For start-up and small-scale food processors planning to grow, and farmers developing value-added products.
DAY ONE
- Business Planning: Crafting a plan that works from start to finish.
- Marketing: Identify, research, and target a niche to maximize sales.
- Product Development: Scaling up recipes for commercial production and develop new products to meet customers needs.
- Quality Management: Streamlining operations to make a safe and consistent product.
- Packaging & Labels: Balancing attractive design with food protection and regulatory standards.
DAY TWO
- Production Economics: Gauging the cost of production, operations, and co-packing.
- Financial Management: Understanding financial statements and make confident decisions.
- Sales & Logistics: Basics of procurement, receiving, storage, shipping, and timing.
- Resources & Support: Resources and networking opportunities in your region.
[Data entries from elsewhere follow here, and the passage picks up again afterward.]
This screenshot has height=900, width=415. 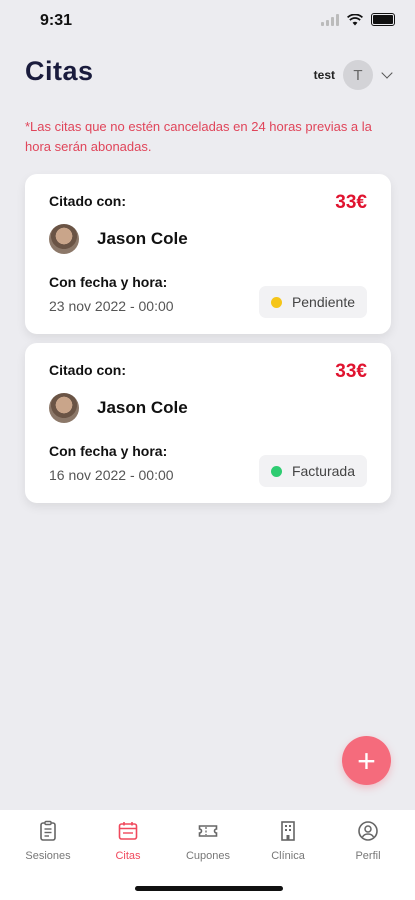 I want to click on battery-icon, so click(x=383, y=20).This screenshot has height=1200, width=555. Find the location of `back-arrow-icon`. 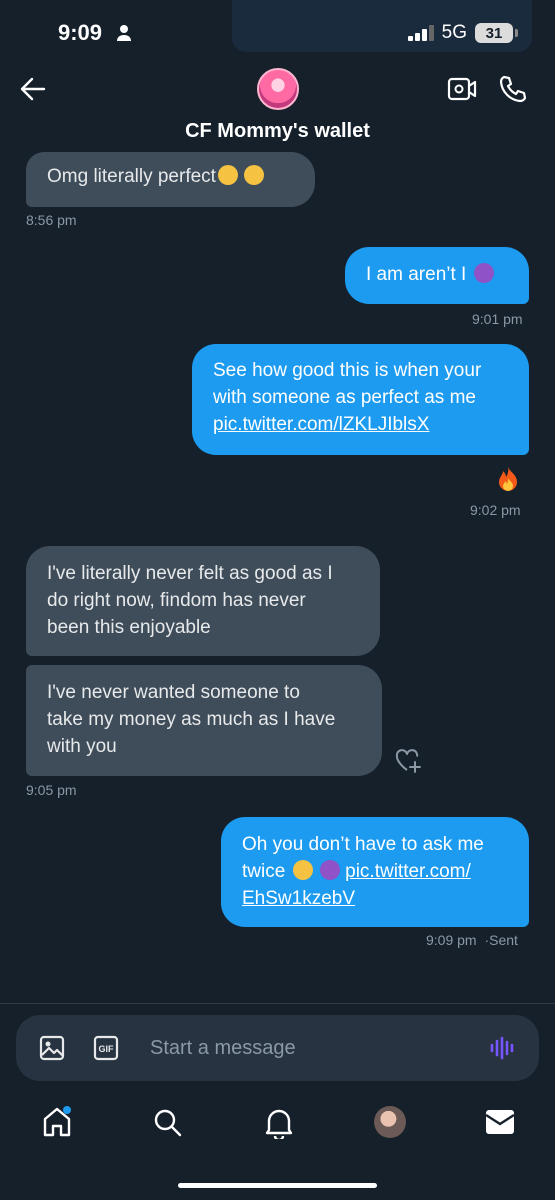

back-arrow-icon is located at coordinates (33, 89).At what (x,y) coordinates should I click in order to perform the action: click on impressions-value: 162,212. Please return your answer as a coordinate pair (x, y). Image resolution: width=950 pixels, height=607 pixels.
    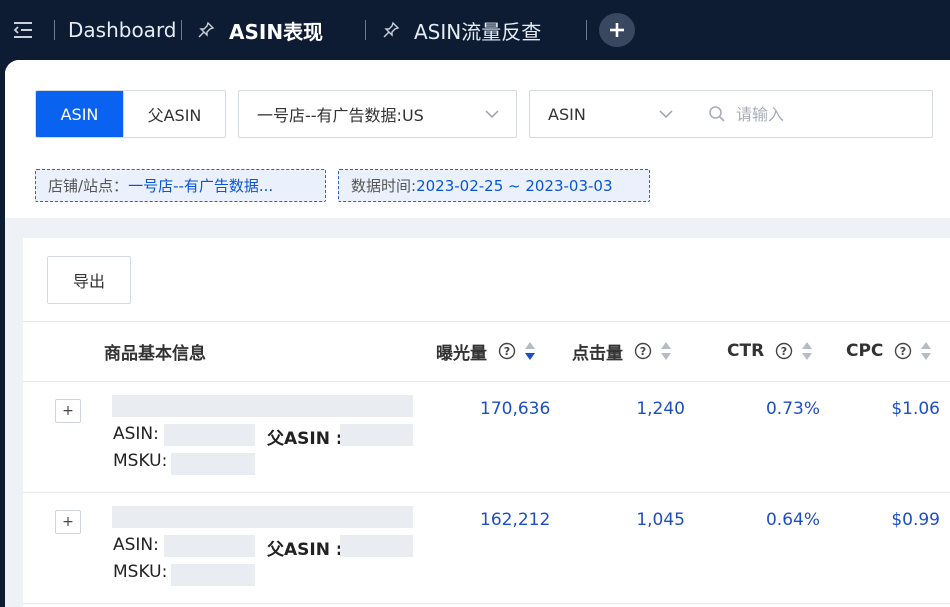
    Looking at the image, I should click on (516, 520).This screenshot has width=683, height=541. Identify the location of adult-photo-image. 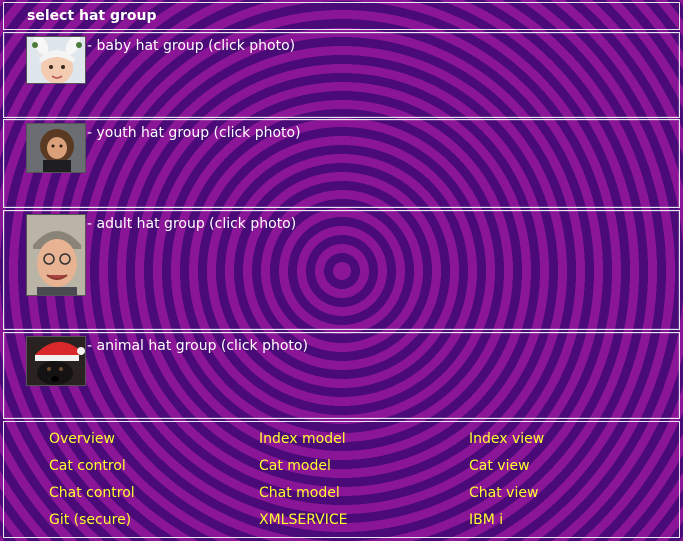
(56, 255).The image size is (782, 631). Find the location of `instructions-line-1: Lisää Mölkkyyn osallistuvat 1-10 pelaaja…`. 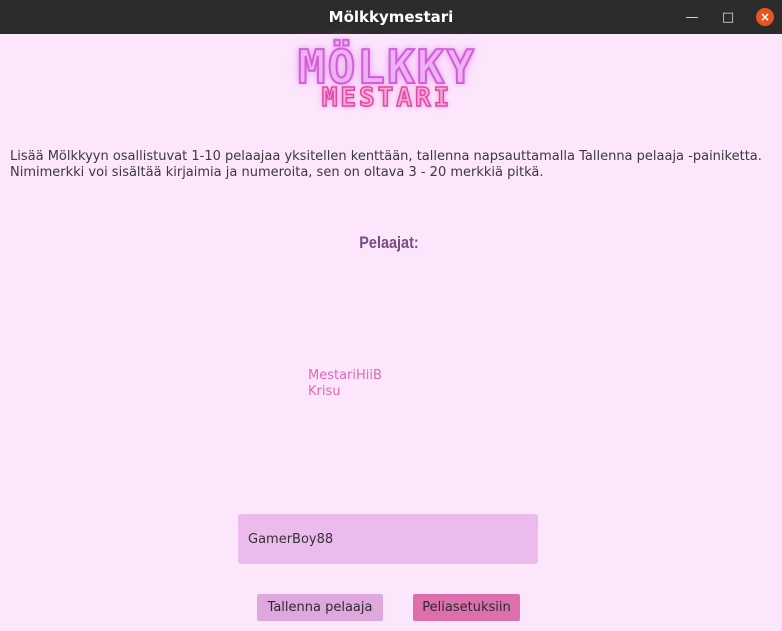

instructions-line-1: Lisää Mölkkyyn osallistuvat 1-10 pelaaja… is located at coordinates (386, 156).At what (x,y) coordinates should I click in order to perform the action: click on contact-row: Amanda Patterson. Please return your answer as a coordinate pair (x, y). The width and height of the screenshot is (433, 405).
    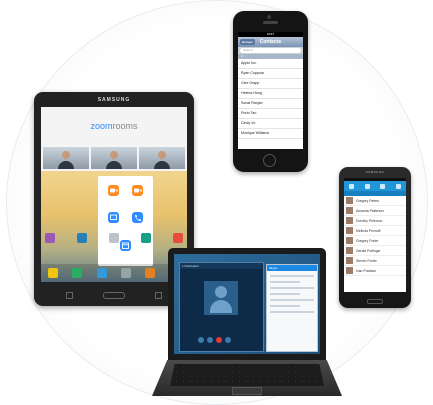
    Looking at the image, I should click on (375, 211).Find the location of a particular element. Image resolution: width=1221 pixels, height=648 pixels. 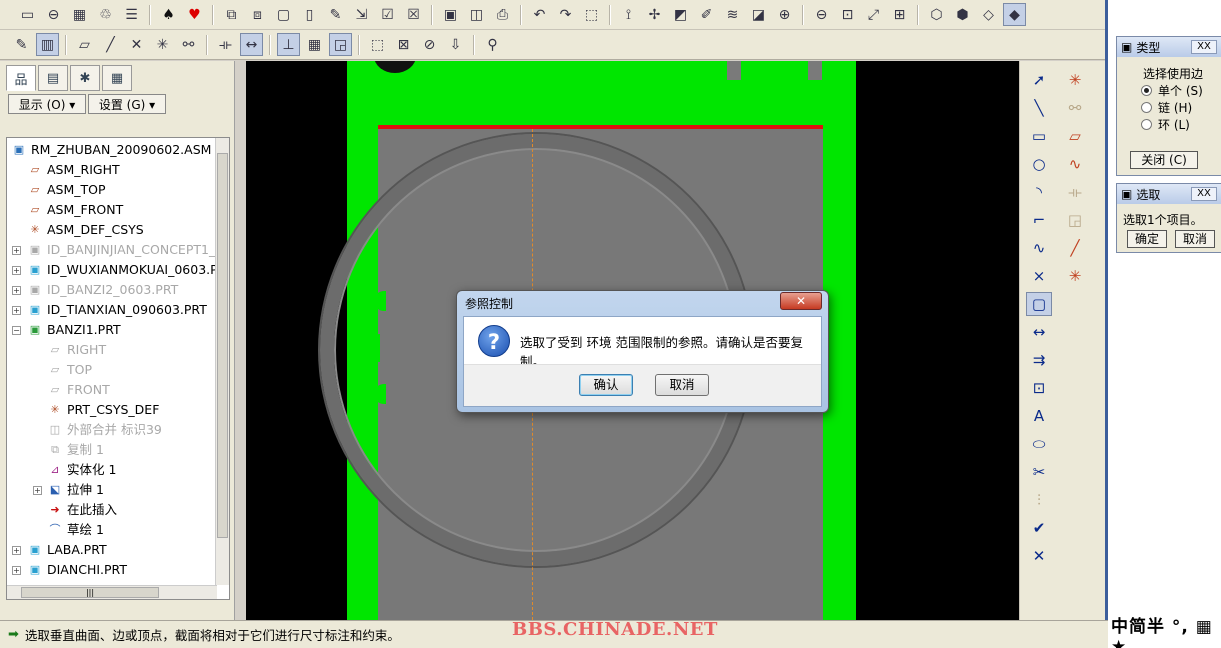

accept-check-icon: ✔ is located at coordinates (1039, 528).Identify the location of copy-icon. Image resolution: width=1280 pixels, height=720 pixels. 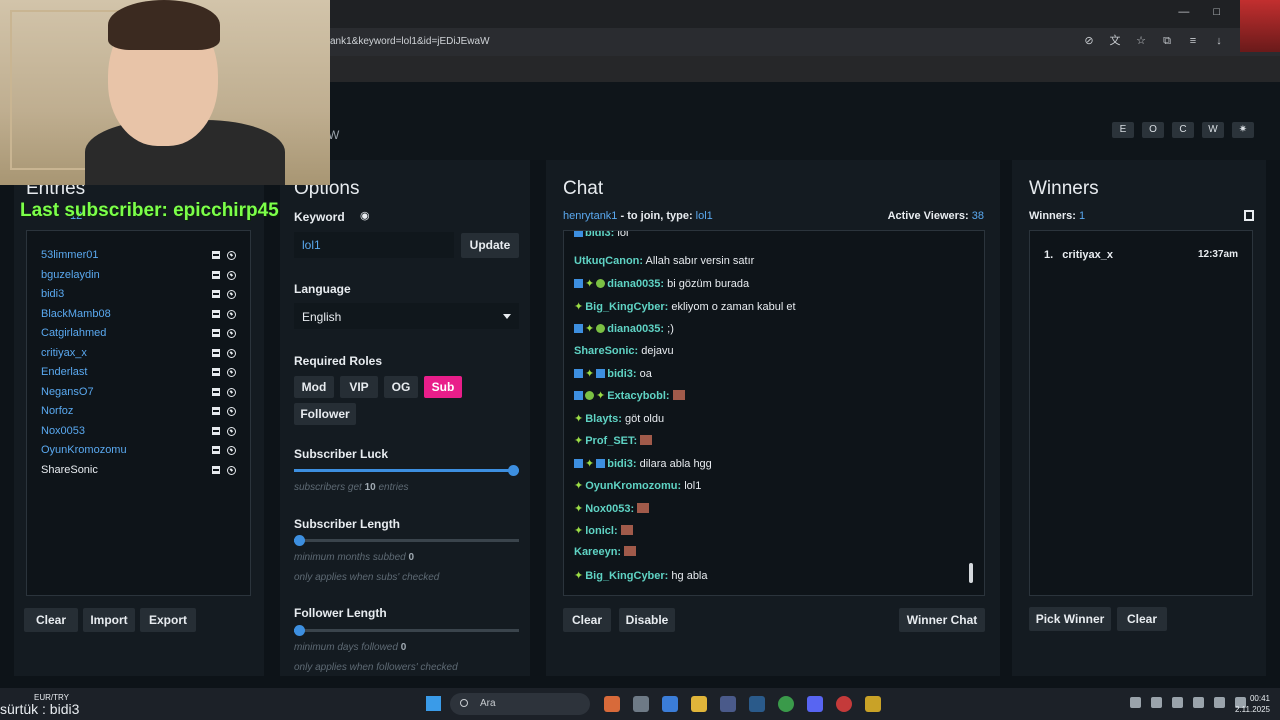
(1249, 216). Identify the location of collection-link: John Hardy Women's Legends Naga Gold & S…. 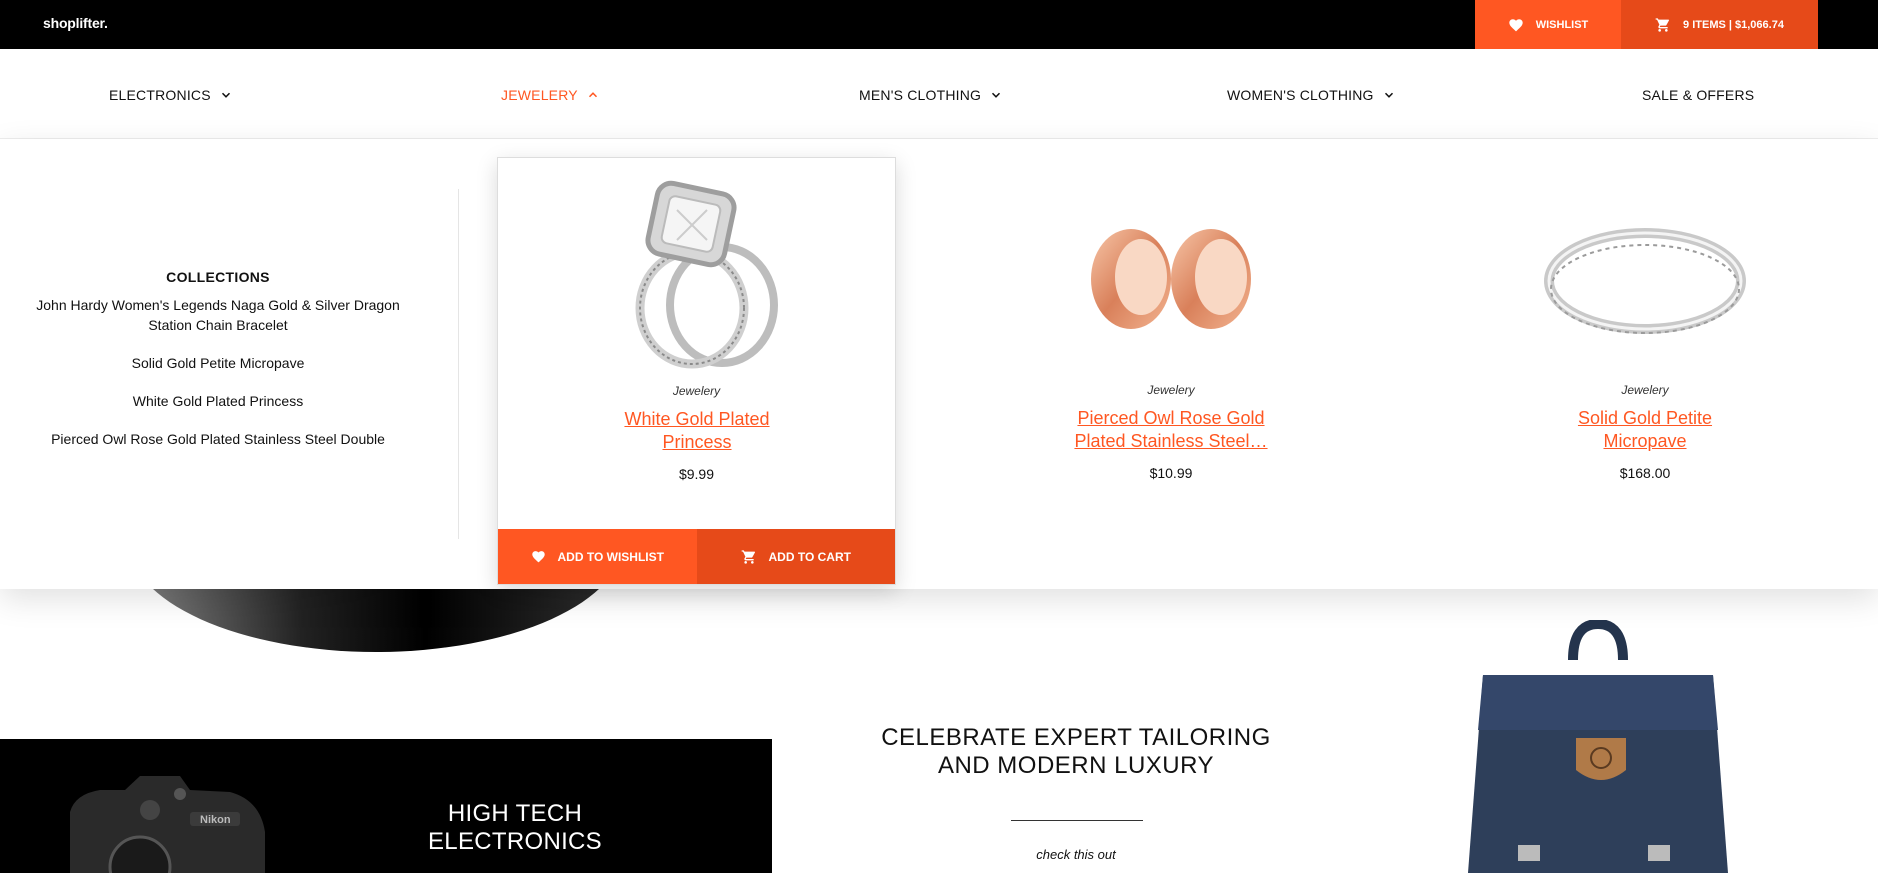
(218, 315).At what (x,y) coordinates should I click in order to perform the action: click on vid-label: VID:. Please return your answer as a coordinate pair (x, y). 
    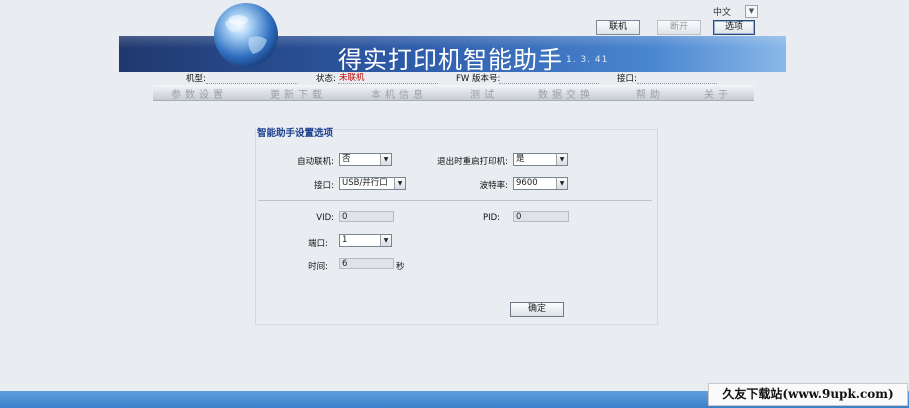
    Looking at the image, I should click on (325, 218).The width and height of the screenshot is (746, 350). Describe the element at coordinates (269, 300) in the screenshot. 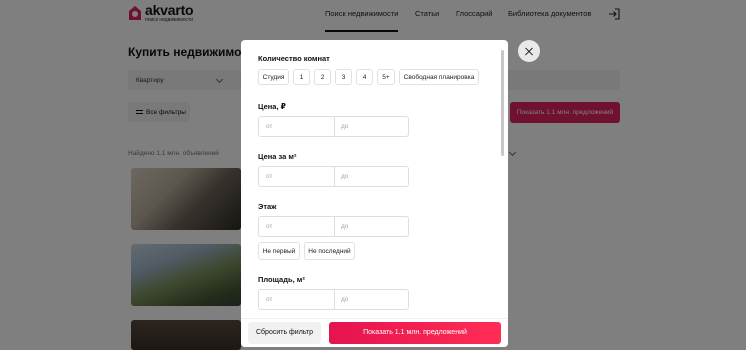

I see `area-from-input: от` at that location.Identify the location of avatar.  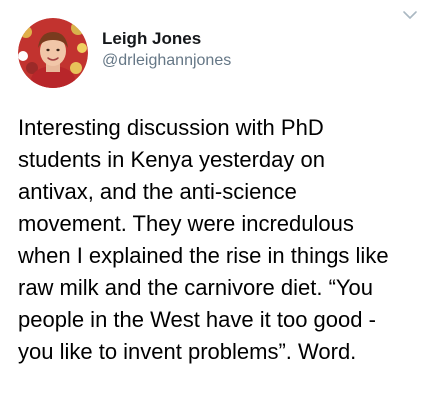
(53, 53).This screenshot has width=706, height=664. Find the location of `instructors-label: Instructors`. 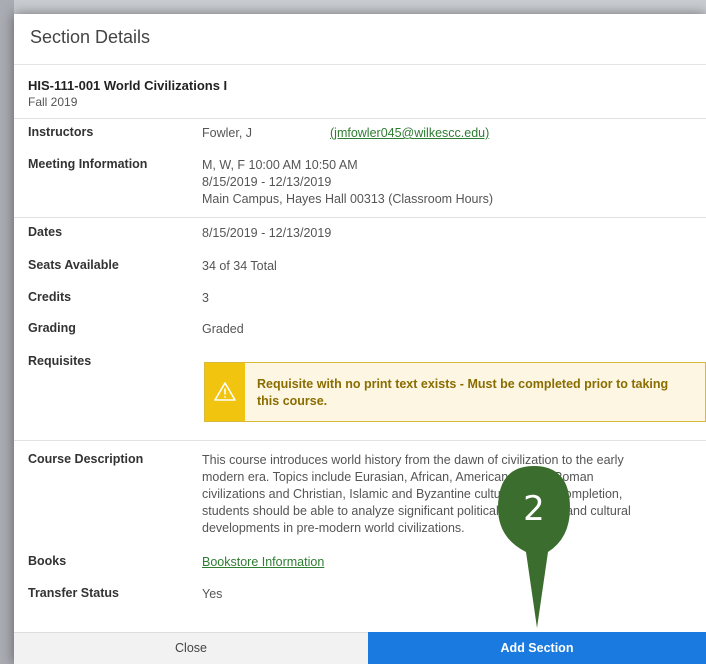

Includes: Comprehensive 8 module planning binders, a document library, including regulatory and operational templates supplied courtesy of the SSFPA, and Farm Food Drink business plan templates, and worksheets. Lunch, snacks, and beverages are provided.
Presenter
DAVID BASU ROY: Business Strategist & Coach, Farm Food Drink
Dave has spent the last decade strengthening the local food system and exploring food sustainability. Now he channels those skills while working on business planning projects, where he helps clients develop strategies to navigate difficult markets, expand to reach a sustainable scale, develop new products and/or processes, and refine their production economics.